--- The problem ---
Your answer must be the full set of entries, repeated exactly.

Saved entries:
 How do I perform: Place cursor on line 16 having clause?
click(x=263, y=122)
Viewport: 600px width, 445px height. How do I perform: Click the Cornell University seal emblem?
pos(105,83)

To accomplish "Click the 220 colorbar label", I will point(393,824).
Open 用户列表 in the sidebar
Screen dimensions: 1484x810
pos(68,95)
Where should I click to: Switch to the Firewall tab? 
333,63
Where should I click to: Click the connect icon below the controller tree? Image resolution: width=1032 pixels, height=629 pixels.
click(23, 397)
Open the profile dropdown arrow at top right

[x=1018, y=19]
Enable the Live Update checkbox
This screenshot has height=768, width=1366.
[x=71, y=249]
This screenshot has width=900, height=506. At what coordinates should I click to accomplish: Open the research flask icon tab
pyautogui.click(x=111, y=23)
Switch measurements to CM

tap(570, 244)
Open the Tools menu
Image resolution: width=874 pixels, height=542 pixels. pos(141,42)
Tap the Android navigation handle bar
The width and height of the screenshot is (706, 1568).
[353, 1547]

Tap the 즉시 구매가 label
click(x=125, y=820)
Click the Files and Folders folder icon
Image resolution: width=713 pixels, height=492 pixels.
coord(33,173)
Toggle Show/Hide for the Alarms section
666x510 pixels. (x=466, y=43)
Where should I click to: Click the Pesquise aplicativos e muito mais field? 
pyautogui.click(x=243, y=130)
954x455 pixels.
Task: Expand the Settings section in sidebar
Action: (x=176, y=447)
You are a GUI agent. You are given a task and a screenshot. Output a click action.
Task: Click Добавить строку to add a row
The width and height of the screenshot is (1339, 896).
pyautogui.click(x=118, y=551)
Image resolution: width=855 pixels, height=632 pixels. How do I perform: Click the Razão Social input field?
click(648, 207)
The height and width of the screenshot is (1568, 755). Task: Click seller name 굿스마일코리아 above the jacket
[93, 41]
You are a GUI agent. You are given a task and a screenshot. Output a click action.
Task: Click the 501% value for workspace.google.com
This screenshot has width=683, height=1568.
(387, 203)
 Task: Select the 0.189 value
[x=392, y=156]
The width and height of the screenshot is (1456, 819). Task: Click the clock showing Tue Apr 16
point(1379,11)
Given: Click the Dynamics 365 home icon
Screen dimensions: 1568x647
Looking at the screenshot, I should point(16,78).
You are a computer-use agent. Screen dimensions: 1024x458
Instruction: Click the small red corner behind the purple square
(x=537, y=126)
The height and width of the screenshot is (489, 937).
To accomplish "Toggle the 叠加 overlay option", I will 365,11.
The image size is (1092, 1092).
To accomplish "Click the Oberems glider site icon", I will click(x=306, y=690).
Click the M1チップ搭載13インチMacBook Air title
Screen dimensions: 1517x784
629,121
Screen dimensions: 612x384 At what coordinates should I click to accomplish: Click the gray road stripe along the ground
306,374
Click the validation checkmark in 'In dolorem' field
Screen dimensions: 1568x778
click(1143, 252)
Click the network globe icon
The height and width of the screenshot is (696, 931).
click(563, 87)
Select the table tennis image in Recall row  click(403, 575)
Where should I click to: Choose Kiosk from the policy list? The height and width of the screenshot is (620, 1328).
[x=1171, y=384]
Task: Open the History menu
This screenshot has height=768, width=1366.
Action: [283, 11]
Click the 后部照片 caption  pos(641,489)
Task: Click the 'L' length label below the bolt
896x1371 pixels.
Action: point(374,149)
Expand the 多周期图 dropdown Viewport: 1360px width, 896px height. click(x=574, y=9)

--- Written answer ---
 How do I perform: Place cursor on line 16 having clause?
click(x=263, y=122)
Viewport: 600px width, 445px height. How do I perform: Click the Cornell University seal emblem?
pos(105,83)

To accomplish "Click the 220 colorbar label", I will point(393,824).
Open 用户列表 in the sidebar
Screen dimensions: 1484x810
pos(68,95)
Where should I click to: Switch to the Firewall tab? 
333,63
Where should I click to: Click the connect icon below the controller tree? Image resolution: width=1032 pixels, height=629 pixels.
click(23, 397)
Open the profile dropdown arrow at top right

[x=1018, y=19]
Enable the Live Update checkbox
This screenshot has height=768, width=1366.
[x=71, y=249]
This screenshot has width=900, height=506. At what coordinates should I click to accomplish: Open the research flask icon tab
pyautogui.click(x=111, y=23)
Switch measurements to CM

tap(570, 244)
Open the Tools menu
Image resolution: width=874 pixels, height=542 pixels. pos(141,42)
Tap the Android navigation handle bar
The width and height of the screenshot is (706, 1568).
[353, 1547]

Tap the 즉시 구매가 label
click(x=125, y=820)
Click the Files and Folders folder icon
Image resolution: width=713 pixels, height=492 pixels.
coord(33,173)
Toggle Show/Hide for the Alarms section
666x510 pixels. (x=466, y=43)
Where should I click to: Click the Pesquise aplicativos e muito mais field? 
pyautogui.click(x=243, y=130)
954x455 pixels.
Task: Expand the Settings section in sidebar
Action: (x=176, y=447)
You are a GUI agent. You are given a task and a screenshot. Output a click action.
Task: Click Добавить строку to add a row
The width and height of the screenshot is (1339, 896).
pyautogui.click(x=118, y=551)
Image resolution: width=855 pixels, height=632 pixels. How do I perform: Click the Razão Social input field?
click(648, 207)
The height and width of the screenshot is (1568, 755). Task: Click seller name 굿스마일코리아 above the jacket
[93, 41]
You are a GUI agent. You are given a task and a screenshot. Output a click action.
Task: Click the 501% value for workspace.google.com
This screenshot has width=683, height=1568.
(387, 203)
 Task: Select the 0.189 value
[x=392, y=156]
The width and height of the screenshot is (1456, 819). Task: Click the clock showing Tue Apr 16
point(1379,11)
Given: Click the Dynamics 365 home icon
Screen dimensions: 1568x647
Looking at the screenshot, I should point(16,78).
You are a computer-use agent. Screen dimensions: 1024x458
Instruction: Click the small red corner behind the purple square
(x=537, y=126)
The height and width of the screenshot is (489, 937).
To accomplish "Toggle the 叠加 overlay option", I will 365,11.
The image size is (1092, 1092).
To accomplish "Click the Oberems glider site icon", I will click(x=306, y=690).
Click the M1チップ搭載13インチMacBook Air title
Screen dimensions: 1517x784
629,121
Screen dimensions: 612x384 At what coordinates should I click to accomplish: Click the gray road stripe along the ground
306,374
Click the validation checkmark in 'In dolorem' field
Screen dimensions: 1568x778
click(1143, 252)
Click the network globe icon
The height and width of the screenshot is (696, 931).
click(563, 87)
Select the table tennis image in Recall row  click(403, 575)
Where should I click to: Choose Kiosk from the policy list? The height and width of the screenshot is (620, 1328).
[x=1171, y=384]
Task: Open the History menu
This screenshot has height=768, width=1366.
Action: [283, 11]
Click the 后部照片 caption  pos(641,489)
Task: Click the 'L' length label below the bolt
896x1371 pixels.
Action: point(374,149)
Expand the 多周期图 dropdown Viewport: 1360px width, 896px height. click(x=574, y=9)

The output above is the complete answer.